Crítica:
Lúcia Helena de Camargo

Um homem dividido entre duas mulheres. Velha história. O desafio é contá-la de novo, de maneira diferente. Amantes, empenha-se nisso. Deprimido, Leonard Kraditor (Joaquin Phoenix) tenta o suicídio. Não consegue. E passa a levar uma existência alheia ao mundo e a todos. Morando na casa dos pais, no bairro novaiorquino do Brooklin, diariamente toma o trem para ir a Manhattan, ajuda o pai nos negócios da família, diz estar interessado em tornar-se fotógrafo profissional. Mas ele não liga para nada. Sente-se deslocado e infeliz.

A família judia faz marcação cerrada. Isabella Rossellini é a mãe, Ruth Kraditor. Paciente, espera, dedicada. Não deixar passar nada. O pai arranja-lhe trabalho e até uma namorada, Sandra (Vinessa Shaw), filha de amigos. A moça é inteligente, segura, comportada, segue a religião, posa para fotos na cerimônia de Bar Mitzvá do irmão mais novo, gosta de assistir ao filmeA Noviça Rebelde quantas vezes passar na TV, tem um cachorro chamado Rex. Está genuinamente apaixonada por Leonard, que também gosta dela. Além disso, os pais da moça estão comprando parte da lavanderia do pais de Leonard.

Porém (sempre há um porém, já que a simplicidade não é interessante), ele conhece a vizinha Michelle (Gwyneth Paltrow), moradora de apartamento no mesmo prédio. Ela é complicada, cheia de neuroses, meio avoada e não exatamente culta. "Você é dessas pessoas que leem livros?", pergunta ao conhecer a casa dos Kraditor e ver estantes com um número razoável de títulos. Michelle não desgruda do celular, recebe e manda mensagens freneticamente. Fica profundamente feliz ou sente-se miserável, a depender do que diz o próximo texto digital recebido. Toma drogas para "curtir" a noite na boate e chama Leonard para longos papos às seis da manhã, no terraço do edifício. O rapaz, como se imagina, fica caidinho por ela. Triângulo amoroso formado, Leonard já não sabe mais o que sente, pensa, quer. Não que ele desgoste de Sandra. Só que sente por Michelle a afinidade dos perdidos, dos inconformados com a sociedade.

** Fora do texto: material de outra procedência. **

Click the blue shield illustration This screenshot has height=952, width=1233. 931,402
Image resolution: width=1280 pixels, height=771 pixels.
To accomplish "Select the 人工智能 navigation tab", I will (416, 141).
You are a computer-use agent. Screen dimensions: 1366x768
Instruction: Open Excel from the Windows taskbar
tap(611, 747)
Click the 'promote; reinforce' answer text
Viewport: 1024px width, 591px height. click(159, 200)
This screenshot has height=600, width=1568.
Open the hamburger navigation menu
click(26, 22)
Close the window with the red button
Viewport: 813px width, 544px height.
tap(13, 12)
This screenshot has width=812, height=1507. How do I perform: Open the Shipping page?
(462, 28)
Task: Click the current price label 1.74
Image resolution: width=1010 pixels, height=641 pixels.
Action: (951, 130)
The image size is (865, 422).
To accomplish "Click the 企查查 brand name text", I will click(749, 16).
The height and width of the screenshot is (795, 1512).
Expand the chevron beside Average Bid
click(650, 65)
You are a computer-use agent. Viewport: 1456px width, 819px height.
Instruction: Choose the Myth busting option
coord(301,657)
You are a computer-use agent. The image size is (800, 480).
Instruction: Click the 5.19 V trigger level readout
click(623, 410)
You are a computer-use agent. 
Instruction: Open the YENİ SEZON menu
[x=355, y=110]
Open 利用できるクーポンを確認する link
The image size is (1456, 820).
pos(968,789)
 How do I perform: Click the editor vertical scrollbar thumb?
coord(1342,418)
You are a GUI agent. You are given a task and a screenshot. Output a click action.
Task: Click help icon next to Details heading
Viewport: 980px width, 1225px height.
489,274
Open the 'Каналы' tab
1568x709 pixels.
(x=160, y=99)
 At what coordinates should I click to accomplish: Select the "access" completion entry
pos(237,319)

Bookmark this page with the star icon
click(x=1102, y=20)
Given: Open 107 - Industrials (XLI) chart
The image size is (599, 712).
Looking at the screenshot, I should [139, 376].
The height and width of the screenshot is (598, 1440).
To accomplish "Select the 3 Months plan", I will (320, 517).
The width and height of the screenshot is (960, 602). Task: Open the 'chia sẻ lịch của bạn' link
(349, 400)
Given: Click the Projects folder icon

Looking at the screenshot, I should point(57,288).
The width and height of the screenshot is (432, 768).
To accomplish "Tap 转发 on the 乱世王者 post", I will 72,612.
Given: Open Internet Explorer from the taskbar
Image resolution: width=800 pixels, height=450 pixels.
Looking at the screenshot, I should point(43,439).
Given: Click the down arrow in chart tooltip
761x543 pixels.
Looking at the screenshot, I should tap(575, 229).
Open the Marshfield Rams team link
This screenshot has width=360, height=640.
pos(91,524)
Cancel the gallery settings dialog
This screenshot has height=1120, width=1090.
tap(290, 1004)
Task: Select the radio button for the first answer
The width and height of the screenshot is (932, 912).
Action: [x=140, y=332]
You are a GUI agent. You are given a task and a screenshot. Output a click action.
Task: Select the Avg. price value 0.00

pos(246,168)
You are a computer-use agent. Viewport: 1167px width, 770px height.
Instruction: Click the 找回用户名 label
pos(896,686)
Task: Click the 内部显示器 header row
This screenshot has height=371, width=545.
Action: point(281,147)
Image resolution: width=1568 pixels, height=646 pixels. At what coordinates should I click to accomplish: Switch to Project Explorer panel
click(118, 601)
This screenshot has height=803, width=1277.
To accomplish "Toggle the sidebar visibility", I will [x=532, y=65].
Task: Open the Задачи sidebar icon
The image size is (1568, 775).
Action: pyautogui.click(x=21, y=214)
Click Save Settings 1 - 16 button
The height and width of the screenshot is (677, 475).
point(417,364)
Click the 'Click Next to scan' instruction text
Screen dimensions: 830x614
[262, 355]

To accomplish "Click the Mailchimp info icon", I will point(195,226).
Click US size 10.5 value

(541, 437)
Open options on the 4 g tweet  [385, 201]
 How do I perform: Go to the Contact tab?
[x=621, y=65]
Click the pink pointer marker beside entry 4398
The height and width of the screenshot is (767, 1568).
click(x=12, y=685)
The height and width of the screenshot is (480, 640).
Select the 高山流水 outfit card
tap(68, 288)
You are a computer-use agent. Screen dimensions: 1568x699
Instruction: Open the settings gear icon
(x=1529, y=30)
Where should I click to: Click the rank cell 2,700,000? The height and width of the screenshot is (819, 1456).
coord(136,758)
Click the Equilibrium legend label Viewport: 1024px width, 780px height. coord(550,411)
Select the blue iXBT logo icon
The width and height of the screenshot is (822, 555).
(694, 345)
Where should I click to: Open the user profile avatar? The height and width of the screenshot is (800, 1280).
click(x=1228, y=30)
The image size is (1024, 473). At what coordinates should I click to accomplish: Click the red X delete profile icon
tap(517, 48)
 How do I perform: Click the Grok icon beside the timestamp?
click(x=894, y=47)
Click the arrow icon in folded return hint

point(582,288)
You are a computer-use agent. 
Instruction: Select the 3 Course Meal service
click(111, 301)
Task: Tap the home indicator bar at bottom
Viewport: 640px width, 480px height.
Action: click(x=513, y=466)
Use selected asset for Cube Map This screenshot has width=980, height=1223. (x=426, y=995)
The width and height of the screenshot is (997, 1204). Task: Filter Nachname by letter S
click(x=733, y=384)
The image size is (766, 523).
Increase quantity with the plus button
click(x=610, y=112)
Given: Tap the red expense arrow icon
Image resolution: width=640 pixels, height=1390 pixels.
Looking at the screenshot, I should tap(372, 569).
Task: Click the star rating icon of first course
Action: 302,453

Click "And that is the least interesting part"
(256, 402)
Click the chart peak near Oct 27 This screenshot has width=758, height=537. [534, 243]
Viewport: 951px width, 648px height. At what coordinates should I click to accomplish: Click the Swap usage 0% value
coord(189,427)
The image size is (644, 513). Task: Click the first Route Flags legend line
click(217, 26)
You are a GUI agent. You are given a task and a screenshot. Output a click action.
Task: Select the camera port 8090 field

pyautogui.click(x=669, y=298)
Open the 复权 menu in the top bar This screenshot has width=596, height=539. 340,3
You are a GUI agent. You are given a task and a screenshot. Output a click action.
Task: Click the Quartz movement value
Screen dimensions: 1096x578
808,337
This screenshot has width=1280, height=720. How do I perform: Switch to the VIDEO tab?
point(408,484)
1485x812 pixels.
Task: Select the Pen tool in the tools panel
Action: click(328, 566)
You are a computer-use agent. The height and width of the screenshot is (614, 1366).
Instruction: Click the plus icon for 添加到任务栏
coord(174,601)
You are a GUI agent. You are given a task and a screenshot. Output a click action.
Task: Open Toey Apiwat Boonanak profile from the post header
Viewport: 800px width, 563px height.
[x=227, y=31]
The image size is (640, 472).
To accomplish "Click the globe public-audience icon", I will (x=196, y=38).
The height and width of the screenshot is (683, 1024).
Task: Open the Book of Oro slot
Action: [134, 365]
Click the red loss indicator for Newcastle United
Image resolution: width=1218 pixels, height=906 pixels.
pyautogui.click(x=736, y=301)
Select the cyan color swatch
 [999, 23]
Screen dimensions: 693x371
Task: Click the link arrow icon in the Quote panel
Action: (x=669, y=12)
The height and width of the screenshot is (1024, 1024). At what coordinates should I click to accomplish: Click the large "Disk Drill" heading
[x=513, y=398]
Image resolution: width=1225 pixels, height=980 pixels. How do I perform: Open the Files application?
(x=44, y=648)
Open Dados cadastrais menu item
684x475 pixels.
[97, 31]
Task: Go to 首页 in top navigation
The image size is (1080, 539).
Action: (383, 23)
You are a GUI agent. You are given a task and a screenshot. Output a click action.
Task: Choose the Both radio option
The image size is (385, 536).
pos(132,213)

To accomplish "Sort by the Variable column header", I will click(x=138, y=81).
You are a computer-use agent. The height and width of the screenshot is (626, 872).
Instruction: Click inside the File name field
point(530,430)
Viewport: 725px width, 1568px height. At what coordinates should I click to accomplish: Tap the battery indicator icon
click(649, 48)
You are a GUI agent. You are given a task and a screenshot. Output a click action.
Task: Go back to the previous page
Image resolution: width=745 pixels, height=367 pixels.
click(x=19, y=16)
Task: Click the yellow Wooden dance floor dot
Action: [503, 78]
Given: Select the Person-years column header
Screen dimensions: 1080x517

Dividido entre a devoção à tresloucada Michelle e o afeto confortável que compartilha com sua namorada judia, caminha entre a sensatez e a obsessão, pendendo para o lado da loucura. A vizinha tem o brilho e a dramaticidade que tornam o dia-a-dia menos enfadonho. E também representa perigo, já que ela mantém como amante um homem casado e sinaliza que a qualquer momento pode optar por largar tudo e fugir, desaparecer, para recomeçar sua vida em lugar distante. Leonard torna-se refém do fascínio pelo risco que tanto encanta os seres humanos, sejam homens ou mulheres.

O ator Joaquin Phoenix recentemente declarou que Amantes foi seu último trabalho para as telas e que de agora em diante vai se dedicar à carreira de rapper. Pode ser apenas uma bravata. Mas se for mesmo sua despedida do cinema, terá sido de maneira digna, pois ele encarna com convicção o atormentado rapaz, a despeito da trama-clichê. (LHC)

Amantes (Two Lovers, Estados Unidos, 2009, 110 minutos). Direção: Direção: James Gray. Com Joaquin Phoenix, Gwyneth Paltrow, Vinessa Shaw e Isabella Rossellini.